Although Cardinal Müller does not consider the present Church more divided than in the time of Benedict XVI, he sees it as more weakened because of the Pope's collaborators:
I see her weaker. We have a difficulty analyzing the problems. Priests are rare and they give more organizational, political and diplomatic answers than theological and spiritual ones. The Church is not a political party with its struggles for power. We must discuss the essential questions, about life and death, about the family and religious vocations, and not permanently about ecclesiastical politics.
As for the popularity of Francis, he describes it, subtly, as rather sterile:
Pope Francis is very popular, and that's good. But people no longer participate in the sacraments. And his popularity among non-Catholics who quote him with enthusiasm does unfortunately not change their false beliefs.
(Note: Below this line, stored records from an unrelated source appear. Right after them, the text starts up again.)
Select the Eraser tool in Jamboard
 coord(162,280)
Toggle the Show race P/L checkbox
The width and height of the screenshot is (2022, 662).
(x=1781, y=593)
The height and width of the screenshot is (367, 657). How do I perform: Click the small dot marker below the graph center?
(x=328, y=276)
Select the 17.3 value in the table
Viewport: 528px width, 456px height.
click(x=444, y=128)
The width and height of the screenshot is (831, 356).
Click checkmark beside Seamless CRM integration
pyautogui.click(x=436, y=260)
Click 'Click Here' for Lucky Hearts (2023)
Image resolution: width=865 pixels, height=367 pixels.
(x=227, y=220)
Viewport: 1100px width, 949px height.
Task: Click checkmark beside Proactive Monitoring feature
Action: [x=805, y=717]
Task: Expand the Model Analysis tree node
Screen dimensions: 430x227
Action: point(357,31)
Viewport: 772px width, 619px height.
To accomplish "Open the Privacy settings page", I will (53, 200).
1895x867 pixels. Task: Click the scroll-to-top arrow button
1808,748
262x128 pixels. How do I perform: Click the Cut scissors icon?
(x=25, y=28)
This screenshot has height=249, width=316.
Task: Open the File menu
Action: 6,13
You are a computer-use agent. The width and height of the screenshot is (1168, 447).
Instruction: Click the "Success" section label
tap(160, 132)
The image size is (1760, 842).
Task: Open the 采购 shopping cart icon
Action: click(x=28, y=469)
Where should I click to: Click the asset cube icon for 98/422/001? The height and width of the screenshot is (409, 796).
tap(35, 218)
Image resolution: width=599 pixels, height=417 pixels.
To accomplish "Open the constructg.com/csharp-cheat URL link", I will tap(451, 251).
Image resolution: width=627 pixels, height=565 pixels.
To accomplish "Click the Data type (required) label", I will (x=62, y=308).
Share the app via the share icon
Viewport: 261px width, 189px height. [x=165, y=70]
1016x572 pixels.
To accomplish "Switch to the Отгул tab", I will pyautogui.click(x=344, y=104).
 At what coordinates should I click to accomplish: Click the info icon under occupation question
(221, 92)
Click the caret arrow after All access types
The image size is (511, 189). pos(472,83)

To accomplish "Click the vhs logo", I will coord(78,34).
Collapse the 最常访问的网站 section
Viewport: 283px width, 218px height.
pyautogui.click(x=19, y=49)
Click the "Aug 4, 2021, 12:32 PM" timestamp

Emma Bonino, for example, praises the pope but remains firm on his positions on abortion which the pope condemns. We must be careful not to confuse the huge popularity of Francis, which is also a huge heritage for the Catholic world, with a real recovery of faith.
Neither the popular theology of some Monsignori nor the too journalistic theology of others are sufficient.
We also have a need for theology at the academic level.
Okay for the communication. Francis tends to emphasize the superb intellectuals. However, sometimes, the beautiful ones are not just them. The vice of pride is a mark of character and not of the intellect. I think of the humility of Saint Thomas, the greatest Catholic intellectual. Faith and reason are friends.
I have the feeling that Francis wants to listen and integrate everyone. But the arguments of the decisions must be discussed first. [...] The relationship between the Pope and the Congregation for the Doctrine of the Faith was and will always be the key to a fruitful pontificate.
he said. The cardinal seems to have still not got over the "injury", as he calls it, of his three dismissed colleagues a little before his own dismissal due to anonymous denunciations:
The Pope told me: "Some people told me anonymously that you are my enemy" without specifying in what way.
he said in the interview.
Even though Cardinal Müller is not prepared to take the lead of a movement against Francis and declared himself faithful to the Pope, these words published yesterday November 26, prove the existence of a division within the official Church that some would like to deny: while Francis and some collaborators want to continue in practice, and this in all logic, the modernist and doctrinally, morally, liturgically and sacramentally progressive revolution initiated at the Second Vatican Council, and, to use the words of Mgr. Lefebvre, which transforms "the Church into something other than the Catholic Church", some other conciliar ecclesiastics, who are regarded as conservatives, aspire to set limits to this revolution which they cherish themselves too. Here lies the real problem that Cardinal Müller is confronted with without knowing it.